◆ Consigne ◆
Écrivez, s'il vous plaît, la suite du texte sur les jeux à la troyenne dans Arles, en reprenant juste après sa dernière phrase.

◆ Texte à lire ◆
--------------------

Dès qu’on est au fait des coutumes et des usages des romains, on n’est pas surpris que Procope observe que les princes francs voulurent aussitôt qu’ils eurent été reconnus souverains des Gaules par l’empereur, donner dans Arles des jeux à la troyenne. En effet, ces jeux qui ressemblaient en plusieurs choses à nos carrousels, avaient été inventés par les troyens, de qui les romains se faisaient honneur de descendre, et ce spectacle national, s’il est permis de le dire, leur était d’autant plus agréable, qu’il était en quelque manière une preuve de leur origine. C’était celui des jeux du cirque à qui cette nation si éprise des spectacles, était le plus affectionnée. Dans les autres, on voyait ordinairement des esclaves, ou tout au plus des personnes à gages qui divertissaient le peuple, au lieu que dans les jeux à la troyenne, c’était les enfants des meilleures maisons, qui, pour ainsi dire, donnaient eux-mêmes cette fête domestique. D’ailleurs, les magistrats, les simples citoyens pouvaient bien donner au peuple à leurs dépens, des combats de gladiateurs, des représentations de tragédie ou de comédie, et d’autres fêtes, mais il n’y avait que l’empereur qui pût le faire jouir du plaisir de voir les jeux équestres dont nous parlons. Auguste, suivant le conseil de Mecenas, avait réservé au prince seul le droit de donner ce spectacle. Il est vrai que Mecenas avait aussi conseillé à Auguste de ne point célébrer ces jeux si distingués ailleurs que dans la capitale. Les romains étant aussi épris des spectacles qu’ils le furent toujours, c’était les mettre en quelque façon dans la nécessité de venir de temps en temps dans une ville, où le souverain devait être encore plus le maître qu’ailleurs. C’était donner un lustre particulier à la capitale. Mais les rois francs devenus souverains indépendants des Gaules, ne se seront point tenus obligés à l’observation de cette loi. Au contraire ils auront été bien aises d’attacher à la ville d’Arles qui leur appartenait, les droits et les prérogatives de Rome. Ainsi nos rois, en présidant à ce spectacle dans Arles, qui sous les derniers empereurs, avait été comme la capitale des Gaules, faisaient connaître qu’ils étaient revêtus de tous les droits des césars, et que c’était le pouvoir impérial qu’ils exerçaient sur cette grande province de la monarchie romaine.

--------------------

◆ Données fournies ◆

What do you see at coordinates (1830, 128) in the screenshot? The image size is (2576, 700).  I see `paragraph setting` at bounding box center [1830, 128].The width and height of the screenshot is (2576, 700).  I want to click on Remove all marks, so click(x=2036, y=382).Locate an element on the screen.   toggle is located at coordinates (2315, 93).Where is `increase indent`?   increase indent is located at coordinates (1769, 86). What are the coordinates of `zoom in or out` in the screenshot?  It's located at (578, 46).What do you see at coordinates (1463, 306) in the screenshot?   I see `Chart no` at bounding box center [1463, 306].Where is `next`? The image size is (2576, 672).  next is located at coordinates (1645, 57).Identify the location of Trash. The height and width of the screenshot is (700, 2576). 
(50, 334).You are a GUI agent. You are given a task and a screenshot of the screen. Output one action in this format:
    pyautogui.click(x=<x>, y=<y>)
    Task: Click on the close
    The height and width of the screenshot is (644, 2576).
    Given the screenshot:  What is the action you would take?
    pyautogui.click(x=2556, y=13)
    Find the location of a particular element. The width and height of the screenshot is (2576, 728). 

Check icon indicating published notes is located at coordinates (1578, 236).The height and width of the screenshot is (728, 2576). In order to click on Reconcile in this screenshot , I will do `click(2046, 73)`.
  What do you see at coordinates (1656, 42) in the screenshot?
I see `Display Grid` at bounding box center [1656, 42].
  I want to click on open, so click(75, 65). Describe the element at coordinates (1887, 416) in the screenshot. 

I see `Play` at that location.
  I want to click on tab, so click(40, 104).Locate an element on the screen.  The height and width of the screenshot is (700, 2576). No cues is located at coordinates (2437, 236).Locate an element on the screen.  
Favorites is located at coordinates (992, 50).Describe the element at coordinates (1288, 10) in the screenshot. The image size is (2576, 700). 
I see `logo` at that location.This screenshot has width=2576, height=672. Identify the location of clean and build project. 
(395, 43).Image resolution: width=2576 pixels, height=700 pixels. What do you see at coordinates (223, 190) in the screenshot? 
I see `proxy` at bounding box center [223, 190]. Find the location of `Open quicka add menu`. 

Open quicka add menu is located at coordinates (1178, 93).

--------------------

◆ Réponse ◆
Notre seconde observation roulera sur ce qu’écrit Procope, que les rois francs ne commencèrent qu’après cette cession à faire fabriquer des espèces d’or à leur coin. Nous remarquerons pour confirmer ce qu’avance Procope, que comme il a été observé déjà, nous n’avons aucunes médailles d’or des prédécesseurs de Clovis Premier, et qu’il est très incertain que les monnaies d’or qu’on voudrait lui attribuer, ainsi que celles qu’on veut attribuer à Thierri son fils, portent la tête, et qu’elles appartiennent à ces princes morts avant que Justinien eût cédé la pleine souveraineté des Gaules aux francs ; mais au contraire nous avons plusieurs monnaies d’or qui portent le nom et la tête de Théodebert, de Childebert et des autres princes qui régnaient quand cette cession fut faite, ou qui ont régné depuis. Je crois donc conformément au récit de Procope, que tous les princes qui avaient régné sur les francs avant la cession dont il s’agit, n’avaient point fait frapper aucune espèce d’or à leur coin, c’est-à-dire, avec leur nom et leur tête. Ils auront laissé les monétaires des villes où leur autorité était reconnue, en liberté de fabriquer les espèces d’or au coin de l’empereur régnant qui était toujours réputé le seigneur suprême du territoire où ils s’étaient établis. Voilà pourquoi toutes les médailles d’or qu’on trouva en grand nombre dans le cercueil de Childéric lorsqu’il fut découvert à Tournai au milieu du dernier siècle, sont des monnaies frappées au coin des empereurs romains. Si Childéric eut fait fabriquer des espèces d’or avec son nom et son effigie, on aurait plutôt enterré avec lui de ces espèces-là, que des monnaies sur lesquelles il n’y avait rien qui pût servir à perpétuer sa mémoire.

Pourquoi les rois barbares s’abstenaient-ils de faire battre dans les pays où ils étaient les maîtres, des monnaies d’or à leur coin ? Procope nous le dit. Les barbares eux-mêmes les eussent rebutées, parce qu’ils auraient douté de la bonté de semblables espèces. A plus forte raison, les romains qui habitaient avec eux, auraient-ils refusé de recevoir ces monnaies. Comment venir à bout de la répugnance que les uns et les autres ils auraient eue à les prendre pour bonnes ? Les remèdes propres à la vaincre n’étaient guère connus de nos premiers francs peu instruits dans cette partie du gouvernement civil qu’on appelle la police des marchés. Ainsi les premiers rois francs élevés dans une sorte de vénération pour le nom romain, auront mieux aimé tolérer que les monnaies des villes, où ils étaient les maîtres, et dont les officiers étaient probablement romains, continuassent à frapper au coin des empereurs les espèces d’or qu’ils fabriquaient, que de se jeter dans un embarras dont ils n’étaient pas assurés de sortir à leur honneur.

Monsieur Le Blanc croit que Procope a tort quand il écrit que les autres rois barbares, et même celui des Perses n’osaient faire frapper de la monnaie d’or à leur coin.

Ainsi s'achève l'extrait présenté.